Beyond simply displaying a special fossil collection and making the craft of crocheting accessible to the student body, the exhibit also implicitly highlights current issues with climate change. Rudofsky emphasized the special ability of corals to document changes in the ocean’s climate and pollution levels—one of the reasons they were so interested in displaying them in this exhibit.
“A coral’s calcium carbonate skeleton can tell us a lot about the conditions of the water from where that coral is taken,” Rudofsky said. “It’s like a snapshot of environmental conditions. So using coral samples, you can figure out ocean temperatures at the time the coral was collected.”
Rudofsky said that by exhibiting corals, they hope to bring attention to the environmental impacts that the corals in the collection document, while increasing interest in corals and the fragile ecosystems they are a part of.

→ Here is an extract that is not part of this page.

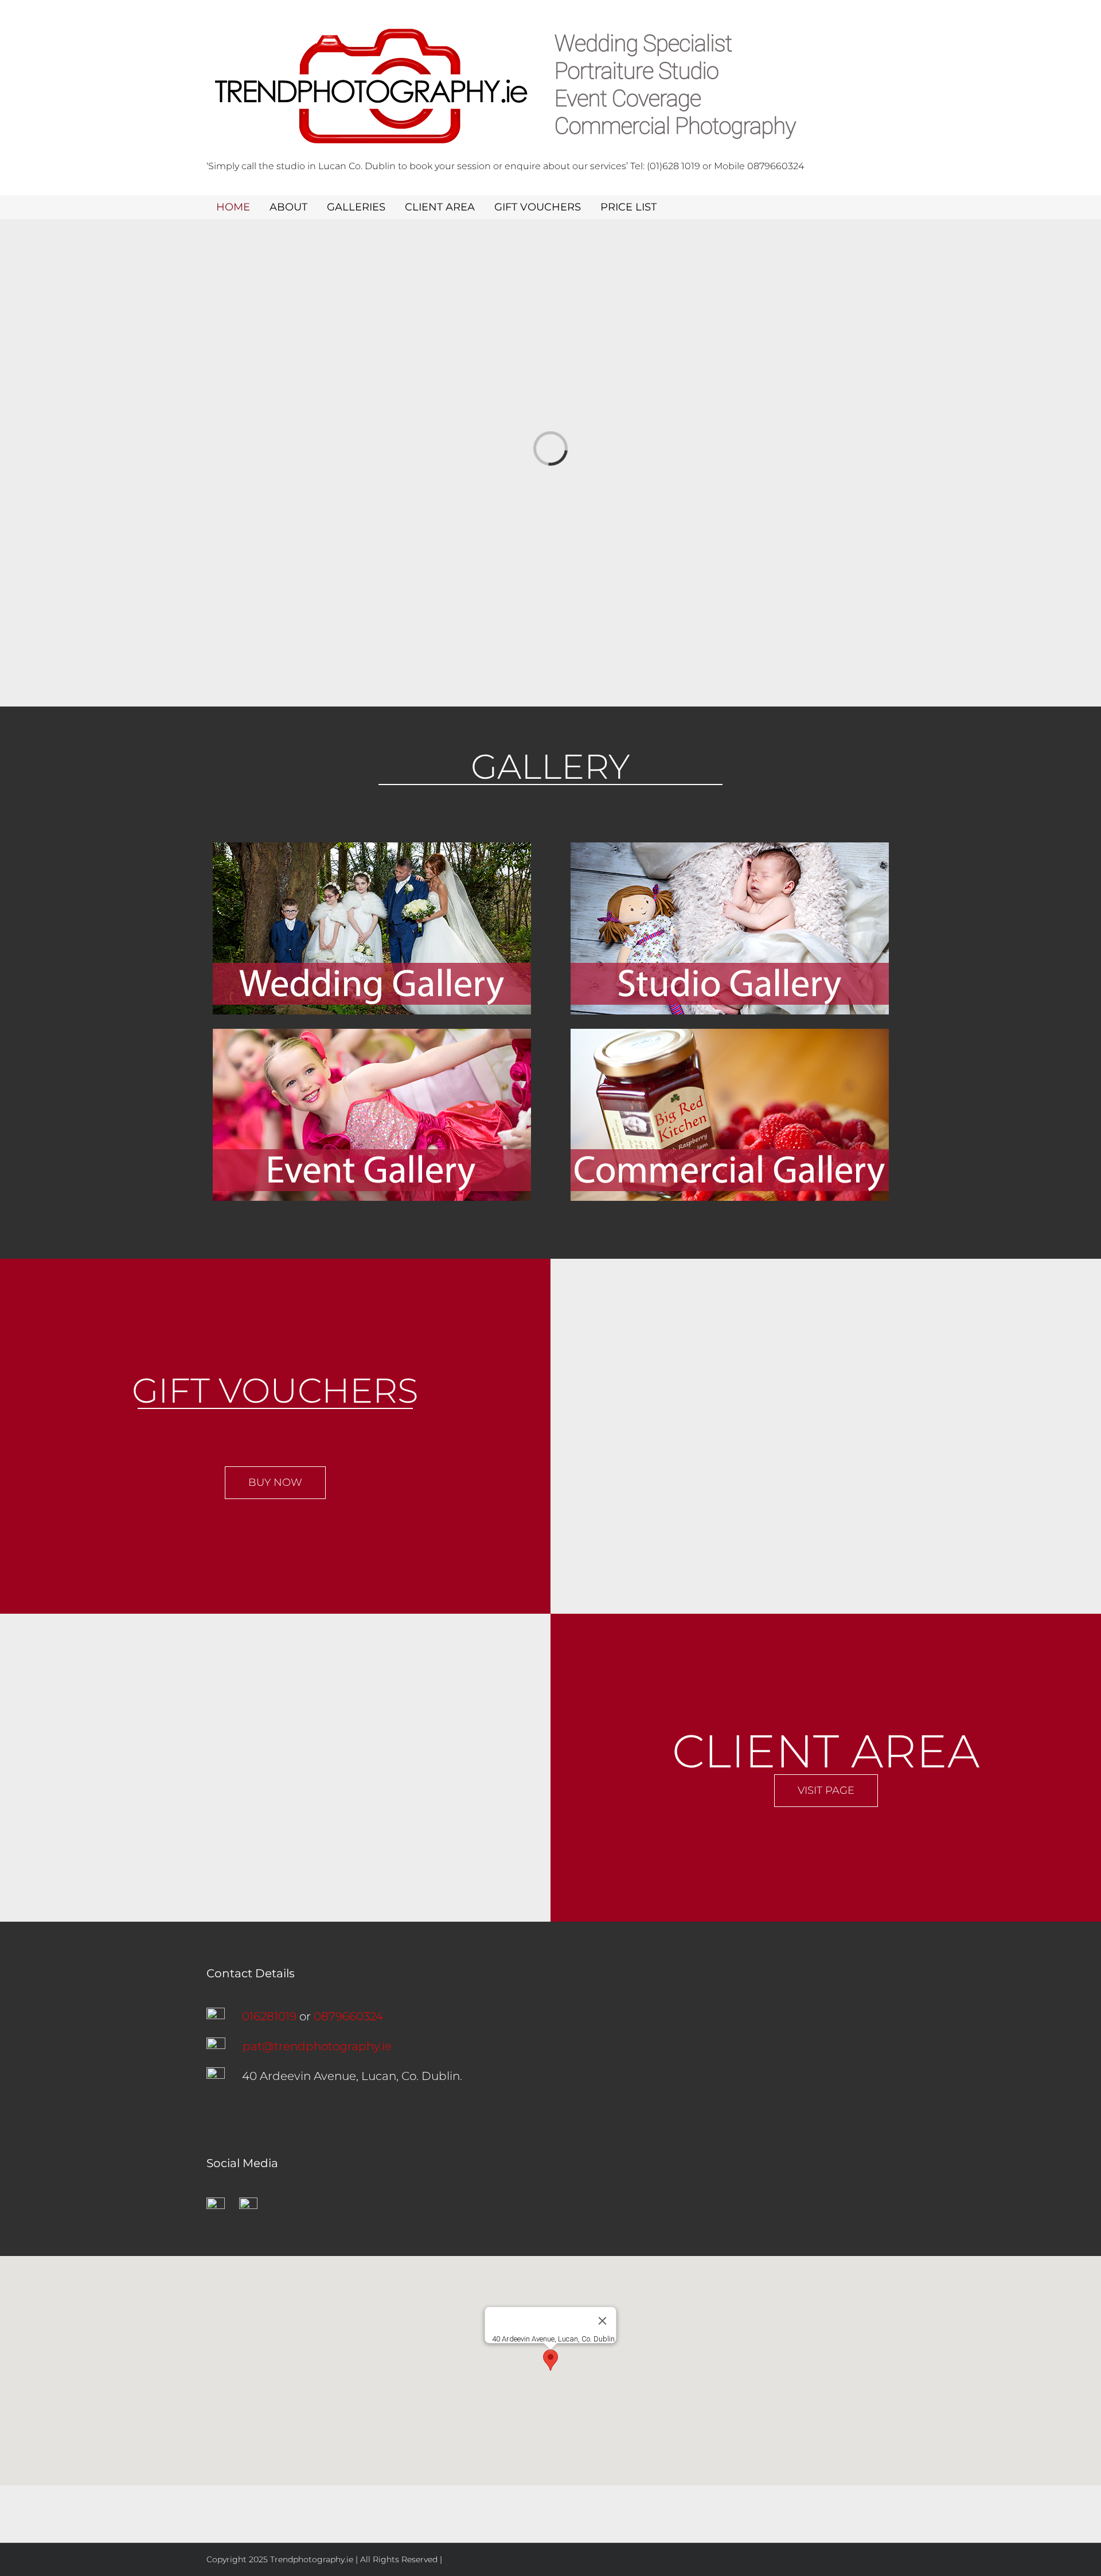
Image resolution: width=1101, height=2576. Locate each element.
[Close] (602, 2321)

Exhibit creators hope that showcasing an idealistic, colorful, diverse ocean scene will bring attention to the beauty of this ecosystem, as well as its fragility and precariousness today.
“The concept going into the exhibit was that it was…just a way to celebrate the biodiversity of the oceans,” Goco said. “And by doing that and just having this big sensory overload of how amazing the corals and their ecosystem are, we can just cultivate more appreciation for them and make people consider what we are in the process of losing and destroying.”
Rudofsky emphasized that projects like this involving people outside of insular science-heavy communities are crucial to discussing and addressing climate change as a community.
“I think that a lot of people are scared to get more involved with learning about nature and their relationship to natural environments because a lot of it is through the lens of very sciencey, STEM stuff and equations,” Rudofsky said. “A lot of environmental learning should really instead be thinking about our relationship with the earth, communally, and how we can better exist in that relationship so it’s not so one-sided…and how we can start to repair the ungodly amount of damage that we’ve done to this planet.”
Cole Goco is a Production Manager at The Argus.